Your output should consist solely of the lines from the one with "Alura jenson (559, 2409)" through the end of the records, reproduced exactly, both ends included.

━━ RECORDS FOR THIS EXERCISE

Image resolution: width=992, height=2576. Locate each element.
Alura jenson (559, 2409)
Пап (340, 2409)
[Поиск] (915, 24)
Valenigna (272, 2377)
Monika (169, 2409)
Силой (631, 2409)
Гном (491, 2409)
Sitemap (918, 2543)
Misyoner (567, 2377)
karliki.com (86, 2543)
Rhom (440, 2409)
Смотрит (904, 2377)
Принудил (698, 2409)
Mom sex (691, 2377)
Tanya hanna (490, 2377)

━━━━

**EXERCISE OUTPUT:**
Alura jenson (559, 2409)
Пап (340, 2409)
[Поиск] (915, 24)
Valenigna (272, 2377)
Monika (169, 2409)
Силой (631, 2409)
Гном (491, 2409)
Sitemap (918, 2543)
Misyoner (567, 2377)
karliki.com (86, 2543)
Rhom (440, 2409)
Смотрит (904, 2377)
Принудил (698, 2409)
Mom sex (691, 2377)
Tanya hanna (490, 2377)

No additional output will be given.